Die Produktion im Blick

An der Wand hängt ein großer Monitor, auf dem der Status der einzelnen Fertigungsstationen zu sehen ist. Hier kann man ablesen, ob die Bestellungen nach Plan abgearbeitet werden oder man ins Hintertreffen gerät. Das diene nicht der Kontrolle der Mitarbeit, erklärt Tom, sondern hilft mehr bei der Aufdeckung von Problemen. Hier kommt wieder der Effizienzgedanke aus der Automobilindustrie zum Vorschein.

Goldnote-Burn-In-CD-10
Alle Geräte bei Gold Note werden einem langen Burn-In-Test unterzogen – hier der CD-Player CD 10 (Foto: A. Eichelsdörfer)

Wir können zusehen, zumindest für ein paar Minuten, wie an einem Arbeitsplatz ein Mediterraneo X entsteht. Dieser Plattenspieler ist technisch wie optisch ein Leckerbissen. Das Chassis besteht aus einer massiven Platte aus Aluminium, die mit einer 3 mm dicken Edelstahlplatte verbunden ist. Die untere Basis wird aus massivem Nussbaumholz gefertigt, das natürlich aus Italien stammt. Die geschwungene Form orientiert sich an der Kettenlinie. Diese Form lässt sich an einer durchhängenden Kette beobachten und wurde bereits von Michelangelo und Galilei in ihren Werken verwendet, da diese Struktur Bauwerken maximale Festigkeit verleiht.
◇ ◇ ◇ ◇ ◇ ◇ ◇
* Aufgabe 1
Filtere aus den folgenden Datensätzen jede Zeile heraus, in der die Zeichenfolge "center" vorkommt, und gib diese Zeilen unverändert wieder.
◇ ◇ ◇ ◇ ◇ ◇ ◇
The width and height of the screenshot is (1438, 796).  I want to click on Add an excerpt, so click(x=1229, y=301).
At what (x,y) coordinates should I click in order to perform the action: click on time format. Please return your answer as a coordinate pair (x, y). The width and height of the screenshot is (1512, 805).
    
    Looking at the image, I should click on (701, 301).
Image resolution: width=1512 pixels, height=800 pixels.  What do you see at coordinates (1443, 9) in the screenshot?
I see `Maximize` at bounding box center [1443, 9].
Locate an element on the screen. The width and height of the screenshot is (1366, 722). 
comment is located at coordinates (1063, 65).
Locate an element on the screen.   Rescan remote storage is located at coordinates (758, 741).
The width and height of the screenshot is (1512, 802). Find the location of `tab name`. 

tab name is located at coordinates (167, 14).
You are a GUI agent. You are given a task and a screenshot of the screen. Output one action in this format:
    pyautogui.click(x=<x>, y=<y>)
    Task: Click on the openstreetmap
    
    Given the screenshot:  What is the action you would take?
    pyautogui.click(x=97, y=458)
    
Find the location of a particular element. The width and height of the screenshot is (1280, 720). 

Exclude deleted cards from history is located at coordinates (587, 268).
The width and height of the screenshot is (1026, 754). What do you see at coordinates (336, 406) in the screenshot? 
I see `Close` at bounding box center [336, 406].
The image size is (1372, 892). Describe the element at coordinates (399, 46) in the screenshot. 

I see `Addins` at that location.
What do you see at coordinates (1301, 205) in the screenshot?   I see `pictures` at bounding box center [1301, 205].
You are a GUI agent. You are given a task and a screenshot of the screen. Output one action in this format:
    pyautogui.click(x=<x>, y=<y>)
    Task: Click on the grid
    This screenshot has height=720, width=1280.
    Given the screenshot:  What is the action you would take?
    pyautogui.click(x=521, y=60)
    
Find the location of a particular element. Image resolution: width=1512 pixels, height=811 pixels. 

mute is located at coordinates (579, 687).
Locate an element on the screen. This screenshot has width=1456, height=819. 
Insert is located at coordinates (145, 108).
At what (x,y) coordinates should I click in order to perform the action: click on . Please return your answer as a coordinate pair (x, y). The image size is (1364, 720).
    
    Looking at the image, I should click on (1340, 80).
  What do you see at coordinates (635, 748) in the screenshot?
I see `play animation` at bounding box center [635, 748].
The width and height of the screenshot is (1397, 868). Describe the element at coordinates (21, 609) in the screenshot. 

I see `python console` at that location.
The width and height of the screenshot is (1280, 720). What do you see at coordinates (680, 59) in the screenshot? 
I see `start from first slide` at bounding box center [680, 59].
◇ ◇ ◇ ◇ ◇ ◇ ◇
* Aufgabe 2
Beantworte zum Text über die Produktion bei Gold Note weiter oben die folgenden Fragen:
(a) Was ist auf dem großen Monitor an der Wand zu sehen?
(b) Wie dick ist die Edelstahlplatte, mit der die Aluminiumplatte des Mediterraneo X verbunden ist?
(c) Aus welchem Material wird die untere Basis des Mediterraneo X gefertigt?

* Richtige Antwort 1
I see `Maximize` at bounding box center [1443, 9].
I see `Close` at bounding box center [336, 406].
What do you see at coordinates (1301, 205) in the screenshot?   I see `pictures` at bounding box center [1301, 205].
I see `play animation` at bounding box center [635, 748].
I see `start from first slide` at bounding box center [680, 59].

* Richtige Antwort 2
(a) Der Status der einzelnen Fertigungsstationen.
(b) 3 mm.
(c) Aus massivem Nussbaumholz, das aus Italien stammt.